How do I reconcile this with my kids?

I see hope fade from their faces every single day and it is a mourning; a grief I never imagined I’d ever see.

How do I remain an encouraging force in their lives when they are both in their thirties, have eyes and ears, and can fully understand what’s happening around us?

How do I say it’s going to be okay when I’m not okay?

As far as they are concerned, their mother is exactly where she wants to be. But the truth is that that isn’t the case at all. I am just as stuck, just as incapacitated as they are.

I am barely scraping by while trying to provide emotional and financial help. I’m being priced out of healthcare. I live in an RV full-time. I have no savings, no retirement, no 401K. Nothing. Cancer took that money from me. It was either go bankrupt or go to the morgue. Those were the two best choices I had in front of me at the time…so I lived, long enough to watch my country crumbling around me. Long enough to watch the spark in my children’s eyes dim. Long enough to feel helpless as I try to explain or rationalize the irrational. It’s devastating.

So, what do I do?

What do I say?

What explanation is ever going to be good enough to withstand the scrutiny of generations to come?

I can’t apologize enough for the lies we sold our children. I am ravaged with grief and anger. I am frustrated that we didn’t do more as a society to protect our children from the predators they’ve faced for decades. They have survived so much—9/11, two major recessions, Covid-19, technology whiplash, the student debt explosion, social and cultural shifts, political turbulence, two major wars, climate crisis, Epstein files and ICE raids—just to name a few.
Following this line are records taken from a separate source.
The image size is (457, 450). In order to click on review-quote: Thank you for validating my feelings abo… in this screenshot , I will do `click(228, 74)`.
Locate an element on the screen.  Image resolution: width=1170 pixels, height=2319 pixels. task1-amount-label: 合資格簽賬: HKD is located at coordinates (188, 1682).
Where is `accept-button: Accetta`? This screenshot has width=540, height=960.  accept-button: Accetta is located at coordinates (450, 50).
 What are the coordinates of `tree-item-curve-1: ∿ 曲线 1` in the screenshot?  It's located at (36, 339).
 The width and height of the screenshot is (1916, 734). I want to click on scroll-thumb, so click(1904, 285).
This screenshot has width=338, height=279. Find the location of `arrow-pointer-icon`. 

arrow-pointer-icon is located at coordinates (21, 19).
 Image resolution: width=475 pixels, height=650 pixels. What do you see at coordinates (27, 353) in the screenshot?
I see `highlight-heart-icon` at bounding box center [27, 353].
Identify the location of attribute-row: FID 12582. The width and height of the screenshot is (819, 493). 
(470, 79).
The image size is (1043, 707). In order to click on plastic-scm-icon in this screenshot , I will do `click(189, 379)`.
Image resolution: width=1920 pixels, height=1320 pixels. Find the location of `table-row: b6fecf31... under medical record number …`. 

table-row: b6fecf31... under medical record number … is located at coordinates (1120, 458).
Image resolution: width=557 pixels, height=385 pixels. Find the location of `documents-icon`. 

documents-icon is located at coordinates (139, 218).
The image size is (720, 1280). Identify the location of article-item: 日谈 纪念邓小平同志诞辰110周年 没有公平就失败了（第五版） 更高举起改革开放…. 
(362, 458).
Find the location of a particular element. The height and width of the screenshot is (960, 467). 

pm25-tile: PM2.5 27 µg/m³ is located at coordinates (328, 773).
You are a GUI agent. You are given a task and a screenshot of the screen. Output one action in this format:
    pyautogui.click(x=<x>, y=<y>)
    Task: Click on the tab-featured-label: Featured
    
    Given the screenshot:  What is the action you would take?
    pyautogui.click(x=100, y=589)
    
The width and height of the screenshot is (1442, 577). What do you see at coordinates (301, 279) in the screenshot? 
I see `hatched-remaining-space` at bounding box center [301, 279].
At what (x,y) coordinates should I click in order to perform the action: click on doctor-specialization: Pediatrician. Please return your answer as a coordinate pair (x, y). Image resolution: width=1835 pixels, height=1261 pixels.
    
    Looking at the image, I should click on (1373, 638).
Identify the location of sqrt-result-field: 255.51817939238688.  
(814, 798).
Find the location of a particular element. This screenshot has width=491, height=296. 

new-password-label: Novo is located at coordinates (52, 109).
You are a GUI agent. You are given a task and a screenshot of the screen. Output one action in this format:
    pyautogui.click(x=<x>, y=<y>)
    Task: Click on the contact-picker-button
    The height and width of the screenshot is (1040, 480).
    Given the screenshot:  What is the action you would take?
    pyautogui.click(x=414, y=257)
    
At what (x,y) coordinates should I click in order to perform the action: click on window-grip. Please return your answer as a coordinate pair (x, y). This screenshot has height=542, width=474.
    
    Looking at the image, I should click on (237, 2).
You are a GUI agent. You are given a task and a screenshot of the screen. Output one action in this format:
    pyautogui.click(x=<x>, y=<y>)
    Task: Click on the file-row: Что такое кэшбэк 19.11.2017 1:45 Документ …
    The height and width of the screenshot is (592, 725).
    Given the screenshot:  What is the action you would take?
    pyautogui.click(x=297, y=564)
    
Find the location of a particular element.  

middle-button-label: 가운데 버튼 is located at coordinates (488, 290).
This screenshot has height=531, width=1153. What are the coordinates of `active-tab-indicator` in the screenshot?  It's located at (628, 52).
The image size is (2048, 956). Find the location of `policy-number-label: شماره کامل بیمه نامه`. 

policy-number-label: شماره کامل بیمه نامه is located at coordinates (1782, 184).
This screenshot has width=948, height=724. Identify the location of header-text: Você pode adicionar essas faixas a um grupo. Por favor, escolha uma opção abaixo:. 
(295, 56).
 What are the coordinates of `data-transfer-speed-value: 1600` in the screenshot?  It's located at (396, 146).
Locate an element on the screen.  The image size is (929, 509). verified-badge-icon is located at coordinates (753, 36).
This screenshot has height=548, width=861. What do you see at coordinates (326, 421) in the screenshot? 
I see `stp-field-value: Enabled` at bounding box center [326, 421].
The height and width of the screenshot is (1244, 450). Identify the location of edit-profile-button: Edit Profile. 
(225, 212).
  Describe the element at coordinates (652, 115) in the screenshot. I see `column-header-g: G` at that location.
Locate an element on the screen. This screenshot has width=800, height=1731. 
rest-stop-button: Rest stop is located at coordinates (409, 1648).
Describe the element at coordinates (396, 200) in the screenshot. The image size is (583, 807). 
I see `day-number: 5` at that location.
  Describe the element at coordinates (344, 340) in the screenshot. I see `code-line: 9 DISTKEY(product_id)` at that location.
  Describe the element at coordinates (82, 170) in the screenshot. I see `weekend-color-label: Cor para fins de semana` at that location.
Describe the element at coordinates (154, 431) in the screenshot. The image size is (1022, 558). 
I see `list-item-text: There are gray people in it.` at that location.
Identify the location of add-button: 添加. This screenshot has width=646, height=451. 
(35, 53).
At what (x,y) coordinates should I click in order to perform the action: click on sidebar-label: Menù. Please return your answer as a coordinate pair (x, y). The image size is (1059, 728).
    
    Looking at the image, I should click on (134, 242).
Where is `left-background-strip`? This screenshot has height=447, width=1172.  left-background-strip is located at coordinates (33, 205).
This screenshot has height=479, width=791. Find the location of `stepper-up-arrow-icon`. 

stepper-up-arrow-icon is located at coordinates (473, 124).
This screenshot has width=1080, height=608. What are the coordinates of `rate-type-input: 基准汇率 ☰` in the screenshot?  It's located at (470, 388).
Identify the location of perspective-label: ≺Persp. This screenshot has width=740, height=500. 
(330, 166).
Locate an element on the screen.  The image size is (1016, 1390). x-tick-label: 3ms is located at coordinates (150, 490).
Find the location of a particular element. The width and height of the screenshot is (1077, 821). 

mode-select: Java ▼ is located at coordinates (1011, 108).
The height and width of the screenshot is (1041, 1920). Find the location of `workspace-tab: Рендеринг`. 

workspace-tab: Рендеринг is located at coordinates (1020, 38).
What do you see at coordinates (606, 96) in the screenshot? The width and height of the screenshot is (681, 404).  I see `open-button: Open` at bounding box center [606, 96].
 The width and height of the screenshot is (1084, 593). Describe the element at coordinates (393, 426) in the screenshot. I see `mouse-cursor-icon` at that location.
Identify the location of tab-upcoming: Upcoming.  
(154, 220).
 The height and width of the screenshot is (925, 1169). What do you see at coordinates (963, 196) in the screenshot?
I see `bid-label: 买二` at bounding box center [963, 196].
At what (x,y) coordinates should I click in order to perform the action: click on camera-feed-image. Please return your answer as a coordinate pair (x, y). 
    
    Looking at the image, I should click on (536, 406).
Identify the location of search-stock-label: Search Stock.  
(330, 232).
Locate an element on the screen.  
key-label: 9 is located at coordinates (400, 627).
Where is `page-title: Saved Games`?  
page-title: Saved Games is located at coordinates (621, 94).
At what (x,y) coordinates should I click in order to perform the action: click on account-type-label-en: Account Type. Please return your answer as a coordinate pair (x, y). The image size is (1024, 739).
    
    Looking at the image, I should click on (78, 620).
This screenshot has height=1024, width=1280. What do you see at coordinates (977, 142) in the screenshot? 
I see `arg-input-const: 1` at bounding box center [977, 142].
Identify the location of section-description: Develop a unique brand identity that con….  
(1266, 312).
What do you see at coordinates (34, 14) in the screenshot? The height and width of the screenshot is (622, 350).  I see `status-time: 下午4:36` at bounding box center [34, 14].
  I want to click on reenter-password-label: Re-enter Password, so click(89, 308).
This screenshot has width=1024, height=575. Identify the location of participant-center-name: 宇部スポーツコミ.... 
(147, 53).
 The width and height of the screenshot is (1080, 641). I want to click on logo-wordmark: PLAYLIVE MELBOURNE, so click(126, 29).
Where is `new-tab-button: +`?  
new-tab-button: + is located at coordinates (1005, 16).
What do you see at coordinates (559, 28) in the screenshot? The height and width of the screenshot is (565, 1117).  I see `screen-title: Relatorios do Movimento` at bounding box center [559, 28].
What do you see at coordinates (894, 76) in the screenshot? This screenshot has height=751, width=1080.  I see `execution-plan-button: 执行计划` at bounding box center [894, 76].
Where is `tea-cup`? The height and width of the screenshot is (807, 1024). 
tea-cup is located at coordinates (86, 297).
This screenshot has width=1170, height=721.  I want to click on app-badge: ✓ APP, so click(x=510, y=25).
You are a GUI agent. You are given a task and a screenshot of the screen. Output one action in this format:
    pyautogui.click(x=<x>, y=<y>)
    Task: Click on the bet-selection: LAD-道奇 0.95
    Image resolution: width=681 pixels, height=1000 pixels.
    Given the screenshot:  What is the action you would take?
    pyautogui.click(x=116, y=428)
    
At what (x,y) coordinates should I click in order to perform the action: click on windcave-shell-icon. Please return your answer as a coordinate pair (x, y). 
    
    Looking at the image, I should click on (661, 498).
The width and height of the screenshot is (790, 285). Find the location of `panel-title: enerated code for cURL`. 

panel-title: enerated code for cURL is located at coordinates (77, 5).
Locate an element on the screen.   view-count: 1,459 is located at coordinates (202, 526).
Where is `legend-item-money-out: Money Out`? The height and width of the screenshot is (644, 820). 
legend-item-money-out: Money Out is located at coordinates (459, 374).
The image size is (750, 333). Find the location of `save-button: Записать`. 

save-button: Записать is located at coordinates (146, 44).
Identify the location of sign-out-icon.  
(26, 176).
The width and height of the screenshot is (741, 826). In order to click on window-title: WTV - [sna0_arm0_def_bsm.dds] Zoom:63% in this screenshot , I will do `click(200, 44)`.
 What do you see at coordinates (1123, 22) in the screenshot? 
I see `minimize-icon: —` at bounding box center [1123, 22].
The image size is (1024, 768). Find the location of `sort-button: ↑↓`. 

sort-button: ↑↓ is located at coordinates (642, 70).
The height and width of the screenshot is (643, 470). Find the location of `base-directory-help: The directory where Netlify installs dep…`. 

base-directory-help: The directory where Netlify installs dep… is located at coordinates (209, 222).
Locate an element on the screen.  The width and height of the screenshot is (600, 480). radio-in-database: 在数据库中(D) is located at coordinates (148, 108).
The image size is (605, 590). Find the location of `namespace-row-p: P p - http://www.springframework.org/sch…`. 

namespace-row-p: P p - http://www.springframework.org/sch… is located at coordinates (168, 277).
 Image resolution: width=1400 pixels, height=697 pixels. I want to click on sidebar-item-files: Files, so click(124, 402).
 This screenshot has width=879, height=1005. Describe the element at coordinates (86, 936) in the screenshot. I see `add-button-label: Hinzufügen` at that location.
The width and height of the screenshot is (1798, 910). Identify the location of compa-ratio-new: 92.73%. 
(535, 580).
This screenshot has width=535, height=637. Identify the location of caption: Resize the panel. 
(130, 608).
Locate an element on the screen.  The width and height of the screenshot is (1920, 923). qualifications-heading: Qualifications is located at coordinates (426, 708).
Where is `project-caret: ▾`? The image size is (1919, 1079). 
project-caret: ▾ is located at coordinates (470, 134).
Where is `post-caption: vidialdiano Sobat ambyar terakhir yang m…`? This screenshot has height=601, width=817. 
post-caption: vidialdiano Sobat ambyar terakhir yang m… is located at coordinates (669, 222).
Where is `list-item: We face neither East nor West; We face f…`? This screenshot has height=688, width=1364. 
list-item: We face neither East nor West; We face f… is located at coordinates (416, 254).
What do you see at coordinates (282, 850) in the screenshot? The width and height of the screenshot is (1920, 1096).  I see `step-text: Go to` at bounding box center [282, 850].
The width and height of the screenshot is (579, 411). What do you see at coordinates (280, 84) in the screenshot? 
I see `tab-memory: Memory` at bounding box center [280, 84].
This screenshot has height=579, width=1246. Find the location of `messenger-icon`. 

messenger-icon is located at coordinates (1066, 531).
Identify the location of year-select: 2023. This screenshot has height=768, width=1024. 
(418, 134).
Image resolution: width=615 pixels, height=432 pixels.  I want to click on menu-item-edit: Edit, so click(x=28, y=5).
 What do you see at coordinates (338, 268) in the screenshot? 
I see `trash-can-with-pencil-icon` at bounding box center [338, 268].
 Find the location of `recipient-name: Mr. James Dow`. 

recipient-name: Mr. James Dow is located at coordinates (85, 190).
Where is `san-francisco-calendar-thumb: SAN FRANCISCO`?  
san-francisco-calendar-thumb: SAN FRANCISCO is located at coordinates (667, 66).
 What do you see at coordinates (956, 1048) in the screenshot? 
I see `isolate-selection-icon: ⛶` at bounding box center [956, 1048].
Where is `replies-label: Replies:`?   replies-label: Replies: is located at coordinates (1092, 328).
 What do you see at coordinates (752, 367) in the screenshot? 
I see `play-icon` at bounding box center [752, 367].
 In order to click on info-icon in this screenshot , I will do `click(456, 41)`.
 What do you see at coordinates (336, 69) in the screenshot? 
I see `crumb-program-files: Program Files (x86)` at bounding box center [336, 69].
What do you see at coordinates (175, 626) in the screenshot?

That list does not do them justice. And what is “Boomer” advice?

“Pick yourself up by the bootstraps.”

“Work harder.”

“Work two or three jobs.”

“Get a roommate or 12.”

Literally, anything other than regret, or awakening, or responsibility.

We have met our children’s future; we cultivated it and now here we all are, standing around with our collective d*cks in our collective hands, doing very little, if anything at all, to right the wrongs of our indulgence. For that, I will never forgive myself for not fighting harder.

This is not the world I promised my children. And I am deeply, deeply sorry.